I don’t think that’s the whole story, though—and I think it ties in to what @nikipedia‘s friend was talking about—even though I think vibrato is ultimately an affectation (especially if you’re talking about strings)—there’s something that feels organic about listening to a tone with vibrato.
Maybe it’s ultimately mimicry of the natural variance in tone that happens in our voice when we get excited—or the muscle fatigue that forces a singer to use vibrato to keep a note in tune on a long note—that gets codified (to the extreme in opera) as vibrato.
Note, also, that vibrato is primarily a feature of western music—so I wouldn’t jump to say that it’s “natural”.
I considered this all day today (piggybacking liminal’s account once again). Thanks for the question.
“Oscillating approximation”... I understand the comparison you are drawing. Good vibrato though does not result in what I would call an approximation (even when it is delivered as pitch variation… @nikipedia thanks for the comments about dynamic variation as another form of delivery). Correctly used it will actually clarify and emphasize the tonal center of a note. Maybe the question (unintentionally) improperly leads the answer?
I have often suspected that the various forms of vibrato actually physically cause the sound wave to penetrate a large hall or a complex musical texture.
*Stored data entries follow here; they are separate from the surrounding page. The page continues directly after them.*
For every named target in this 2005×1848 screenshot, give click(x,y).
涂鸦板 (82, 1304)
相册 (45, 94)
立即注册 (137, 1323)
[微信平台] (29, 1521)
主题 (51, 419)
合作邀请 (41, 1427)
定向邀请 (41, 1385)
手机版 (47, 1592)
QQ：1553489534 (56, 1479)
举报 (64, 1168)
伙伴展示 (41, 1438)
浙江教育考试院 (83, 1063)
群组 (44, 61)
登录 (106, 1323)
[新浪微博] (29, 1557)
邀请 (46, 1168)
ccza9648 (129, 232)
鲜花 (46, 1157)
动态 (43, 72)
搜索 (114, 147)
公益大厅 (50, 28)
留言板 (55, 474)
As evidence I notice that even in Western music it did not become fashionable until the Romantic period when halls got larger and musical textures became more complex. A performer will tone it down in a smaller hall or smaller ensemble where it starts to sounds a little weird. And it never sounds the same up close as it does several or many feet away. I do have a hunch there is a physical acoustic phenomenon going on.
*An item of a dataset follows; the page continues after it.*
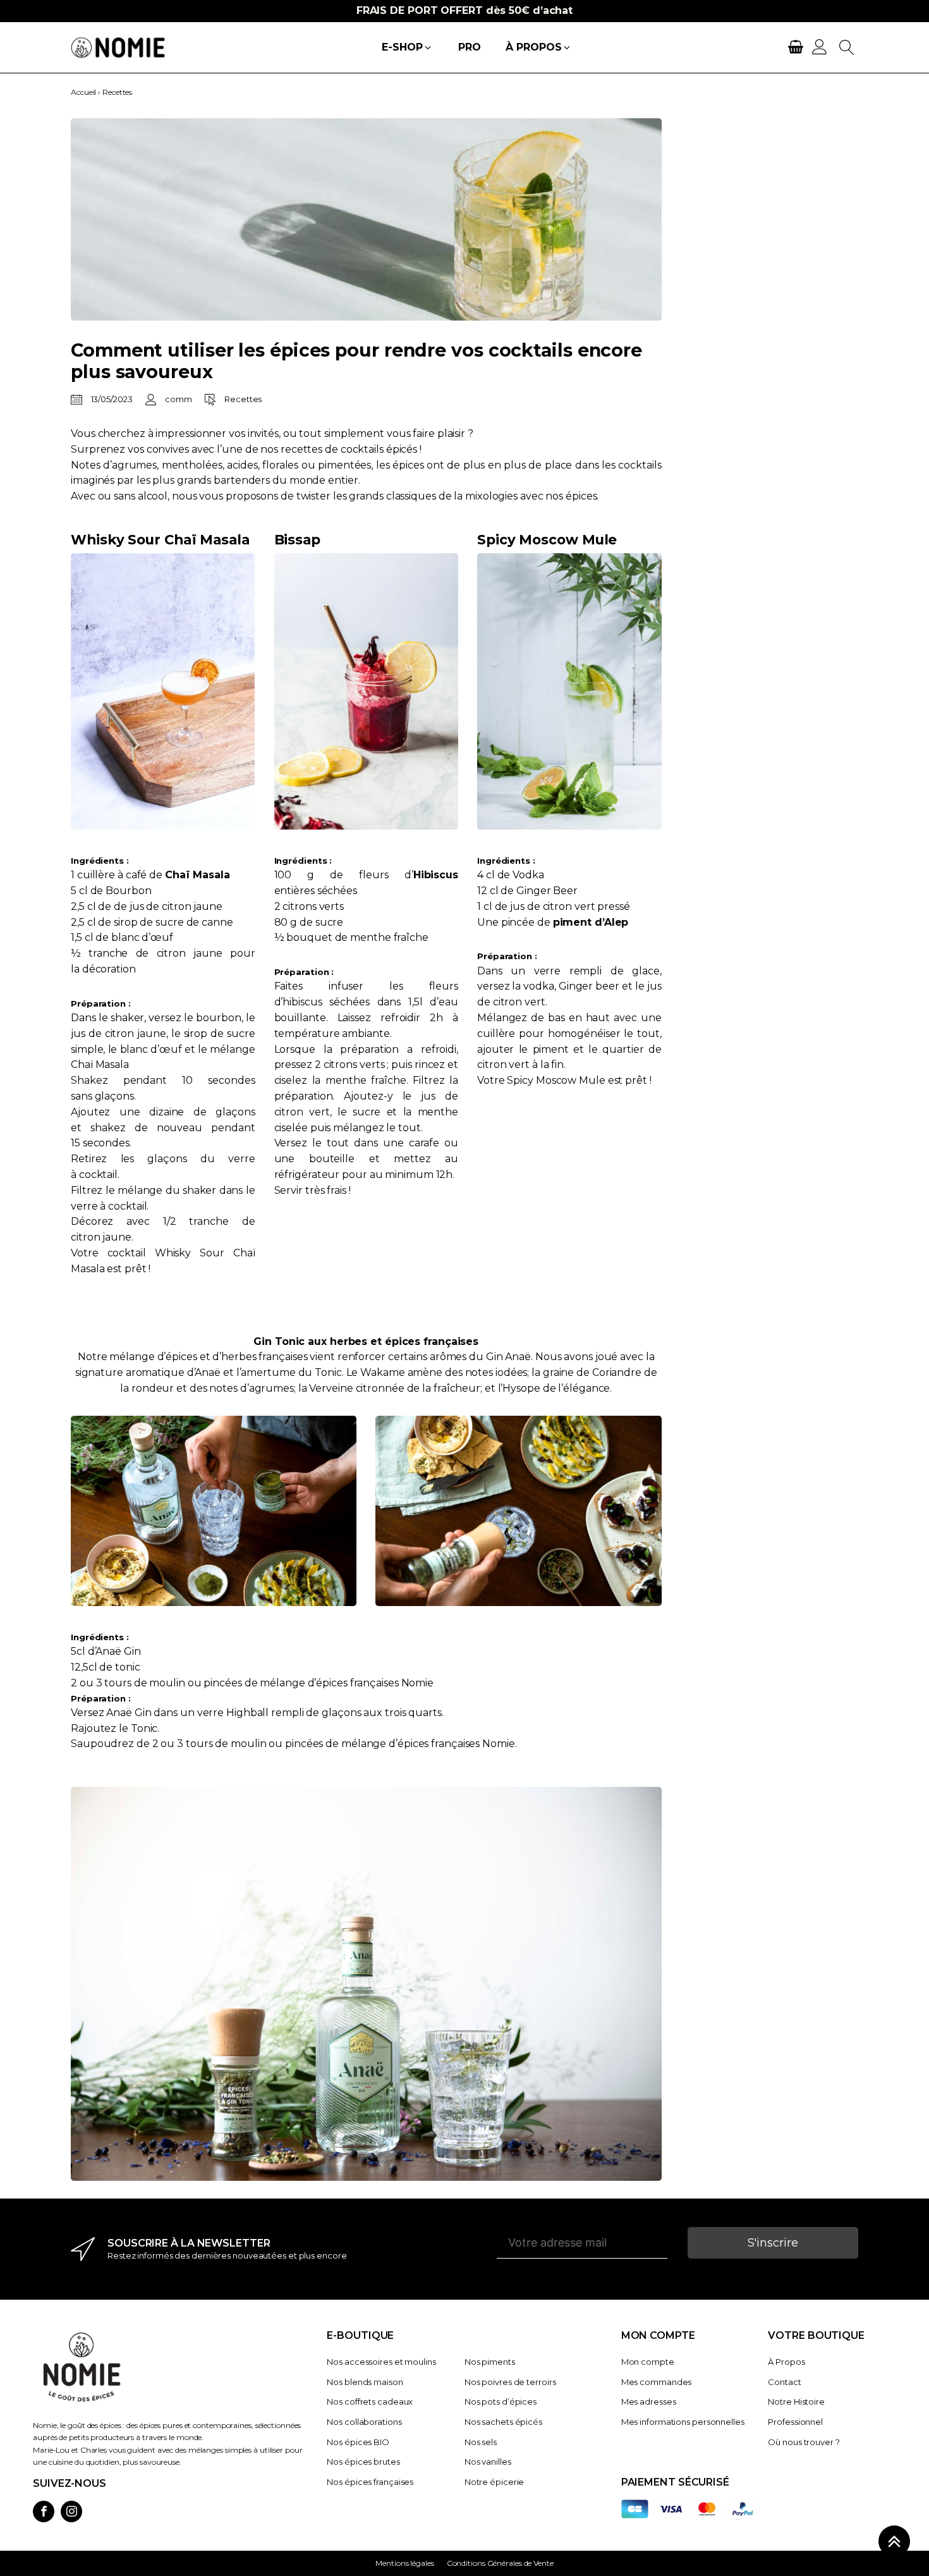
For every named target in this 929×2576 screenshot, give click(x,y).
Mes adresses (648, 2401)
Then from another angle altogether, maybe there actually is more room for approximation in art than it might seem. Think pointillism… Those masterpieces are pretty “clear and sure.”
What do you mean by “piggybacking liminal’s account once again”? Aren’t you (the poster directly above ^ ^ ^) @liminal?
It is my partner answering here, she is also the one who answered the question you referenced about achieving vibrato on the cello (which I asked her to do to help out troubleinharlem). I read your question, asked her about it, and she really liked it. I asked that she point out that she was answering under my name again.